Data in this exercise:
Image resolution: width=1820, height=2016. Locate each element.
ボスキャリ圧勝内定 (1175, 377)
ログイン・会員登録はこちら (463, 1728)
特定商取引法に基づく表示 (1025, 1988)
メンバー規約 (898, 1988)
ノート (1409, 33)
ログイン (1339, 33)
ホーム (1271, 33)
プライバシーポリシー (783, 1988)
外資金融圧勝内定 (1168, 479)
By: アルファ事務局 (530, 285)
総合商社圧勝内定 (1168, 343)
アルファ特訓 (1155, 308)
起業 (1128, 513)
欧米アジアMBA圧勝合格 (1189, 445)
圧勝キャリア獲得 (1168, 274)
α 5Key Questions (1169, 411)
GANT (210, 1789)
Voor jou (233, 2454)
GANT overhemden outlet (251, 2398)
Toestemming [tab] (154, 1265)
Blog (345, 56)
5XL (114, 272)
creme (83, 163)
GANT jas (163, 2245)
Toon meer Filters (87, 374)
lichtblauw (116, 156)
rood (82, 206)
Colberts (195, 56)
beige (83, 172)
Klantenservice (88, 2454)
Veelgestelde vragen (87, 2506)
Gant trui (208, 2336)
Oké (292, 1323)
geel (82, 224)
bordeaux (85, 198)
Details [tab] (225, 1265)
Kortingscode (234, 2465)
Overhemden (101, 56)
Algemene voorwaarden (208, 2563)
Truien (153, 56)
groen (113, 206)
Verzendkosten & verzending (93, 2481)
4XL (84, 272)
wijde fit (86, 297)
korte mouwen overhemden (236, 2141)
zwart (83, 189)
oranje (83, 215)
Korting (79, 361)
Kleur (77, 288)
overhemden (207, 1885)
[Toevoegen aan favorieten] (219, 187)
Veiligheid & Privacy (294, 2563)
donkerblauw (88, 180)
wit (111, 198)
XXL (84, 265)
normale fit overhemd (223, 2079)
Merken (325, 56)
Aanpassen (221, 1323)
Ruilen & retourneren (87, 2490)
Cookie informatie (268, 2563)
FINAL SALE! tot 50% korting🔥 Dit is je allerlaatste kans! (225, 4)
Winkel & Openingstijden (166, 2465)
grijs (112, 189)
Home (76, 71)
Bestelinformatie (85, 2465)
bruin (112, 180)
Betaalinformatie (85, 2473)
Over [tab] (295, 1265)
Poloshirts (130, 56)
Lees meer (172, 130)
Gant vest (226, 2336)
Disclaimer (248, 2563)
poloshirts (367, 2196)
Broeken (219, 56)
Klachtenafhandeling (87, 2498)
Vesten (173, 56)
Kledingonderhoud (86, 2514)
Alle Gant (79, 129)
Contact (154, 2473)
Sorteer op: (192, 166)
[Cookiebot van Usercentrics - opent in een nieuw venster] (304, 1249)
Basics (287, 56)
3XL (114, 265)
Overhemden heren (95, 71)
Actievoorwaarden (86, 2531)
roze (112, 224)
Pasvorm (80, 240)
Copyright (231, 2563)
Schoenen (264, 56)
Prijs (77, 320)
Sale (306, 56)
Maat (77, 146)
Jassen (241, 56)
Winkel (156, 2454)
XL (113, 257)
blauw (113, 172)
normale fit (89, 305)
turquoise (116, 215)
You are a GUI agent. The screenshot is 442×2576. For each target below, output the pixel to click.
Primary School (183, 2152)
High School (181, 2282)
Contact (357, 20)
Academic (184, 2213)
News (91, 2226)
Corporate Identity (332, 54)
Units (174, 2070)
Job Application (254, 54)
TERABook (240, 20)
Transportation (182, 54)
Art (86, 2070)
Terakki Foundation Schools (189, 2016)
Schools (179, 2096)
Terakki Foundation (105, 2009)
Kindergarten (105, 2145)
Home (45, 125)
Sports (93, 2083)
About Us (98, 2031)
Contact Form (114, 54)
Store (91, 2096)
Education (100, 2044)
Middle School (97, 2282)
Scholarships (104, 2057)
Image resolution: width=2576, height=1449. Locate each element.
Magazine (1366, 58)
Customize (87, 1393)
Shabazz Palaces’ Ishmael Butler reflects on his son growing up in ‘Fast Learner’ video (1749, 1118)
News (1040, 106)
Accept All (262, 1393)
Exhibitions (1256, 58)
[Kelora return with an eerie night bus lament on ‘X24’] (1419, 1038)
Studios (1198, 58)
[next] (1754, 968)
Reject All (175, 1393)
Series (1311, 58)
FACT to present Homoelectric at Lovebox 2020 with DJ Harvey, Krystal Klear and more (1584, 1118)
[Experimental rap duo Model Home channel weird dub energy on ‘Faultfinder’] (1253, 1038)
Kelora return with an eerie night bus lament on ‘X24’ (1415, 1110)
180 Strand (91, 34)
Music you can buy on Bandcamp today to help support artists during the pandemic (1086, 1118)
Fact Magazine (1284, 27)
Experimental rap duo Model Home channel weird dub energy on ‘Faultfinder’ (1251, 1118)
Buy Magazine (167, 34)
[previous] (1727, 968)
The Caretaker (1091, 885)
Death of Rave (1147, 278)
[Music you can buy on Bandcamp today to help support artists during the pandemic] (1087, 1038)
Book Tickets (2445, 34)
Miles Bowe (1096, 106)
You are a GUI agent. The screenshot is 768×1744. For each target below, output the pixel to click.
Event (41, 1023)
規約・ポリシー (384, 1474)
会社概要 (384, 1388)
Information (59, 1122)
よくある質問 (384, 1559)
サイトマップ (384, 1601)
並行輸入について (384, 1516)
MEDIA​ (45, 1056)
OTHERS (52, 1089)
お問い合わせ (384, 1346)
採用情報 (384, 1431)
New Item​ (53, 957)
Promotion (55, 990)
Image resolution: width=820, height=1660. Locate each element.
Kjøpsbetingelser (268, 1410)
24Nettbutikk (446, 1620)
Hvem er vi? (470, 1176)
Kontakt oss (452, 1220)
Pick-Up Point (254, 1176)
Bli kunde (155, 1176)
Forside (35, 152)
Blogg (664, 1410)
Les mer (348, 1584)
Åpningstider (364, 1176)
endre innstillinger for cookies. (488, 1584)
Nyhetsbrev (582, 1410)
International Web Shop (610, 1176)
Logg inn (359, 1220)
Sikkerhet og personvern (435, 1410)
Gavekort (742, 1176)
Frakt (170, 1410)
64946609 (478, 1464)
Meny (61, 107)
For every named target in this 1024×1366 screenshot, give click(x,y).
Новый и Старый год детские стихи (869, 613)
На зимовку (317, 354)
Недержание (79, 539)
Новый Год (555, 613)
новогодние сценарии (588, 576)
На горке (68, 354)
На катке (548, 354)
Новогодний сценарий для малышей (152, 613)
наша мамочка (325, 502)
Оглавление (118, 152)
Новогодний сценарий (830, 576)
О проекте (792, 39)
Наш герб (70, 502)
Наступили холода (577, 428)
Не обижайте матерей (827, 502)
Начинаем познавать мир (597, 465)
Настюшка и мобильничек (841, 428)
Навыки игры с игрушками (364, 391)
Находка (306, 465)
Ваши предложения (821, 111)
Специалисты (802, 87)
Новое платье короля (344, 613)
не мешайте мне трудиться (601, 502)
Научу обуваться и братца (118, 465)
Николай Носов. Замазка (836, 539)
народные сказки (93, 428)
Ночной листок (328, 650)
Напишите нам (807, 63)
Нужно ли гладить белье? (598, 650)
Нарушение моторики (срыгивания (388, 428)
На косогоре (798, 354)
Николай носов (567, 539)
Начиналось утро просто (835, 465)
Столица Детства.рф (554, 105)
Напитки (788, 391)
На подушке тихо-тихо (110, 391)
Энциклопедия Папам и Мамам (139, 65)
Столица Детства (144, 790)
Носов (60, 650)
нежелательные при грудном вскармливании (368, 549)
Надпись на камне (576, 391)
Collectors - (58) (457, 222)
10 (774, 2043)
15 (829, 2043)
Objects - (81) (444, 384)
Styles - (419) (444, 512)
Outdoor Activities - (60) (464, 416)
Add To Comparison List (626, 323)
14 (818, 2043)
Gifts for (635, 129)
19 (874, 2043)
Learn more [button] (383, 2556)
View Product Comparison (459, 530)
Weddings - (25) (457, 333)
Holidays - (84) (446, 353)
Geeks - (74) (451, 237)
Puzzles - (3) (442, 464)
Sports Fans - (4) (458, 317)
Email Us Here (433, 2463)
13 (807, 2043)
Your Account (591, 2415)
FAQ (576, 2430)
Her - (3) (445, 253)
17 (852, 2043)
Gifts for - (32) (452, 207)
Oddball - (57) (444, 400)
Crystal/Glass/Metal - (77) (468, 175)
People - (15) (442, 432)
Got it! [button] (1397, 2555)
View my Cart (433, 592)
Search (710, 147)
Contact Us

Exercise description:
Look through the data above and return exactly the lines from the one that contains "Winkel & Openingstijden (166, 2465)" to the one that contains "Sorteer op: (192, 166)", inclusive, with nothing else.

Answer to the problem:
Winkel & Openingstijden (166, 2465)
grijs (112, 189)
Home (76, 71)
Bestelinformatie (85, 2465)
bruin (112, 180)
Betaalinformatie (85, 2473)
Over [tab] (295, 1265)
Poloshirts (130, 56)
Lees meer (172, 130)
Gant vest (226, 2336)
Disclaimer (248, 2563)
poloshirts (367, 2196)
Broeken (219, 56)
Klachtenafhandeling (87, 2498)
Vesten (173, 56)
Kledingonderhoud (86, 2514)
Alle Gant (79, 129)
Contact (154, 2473)
Sorteer op: (192, 166)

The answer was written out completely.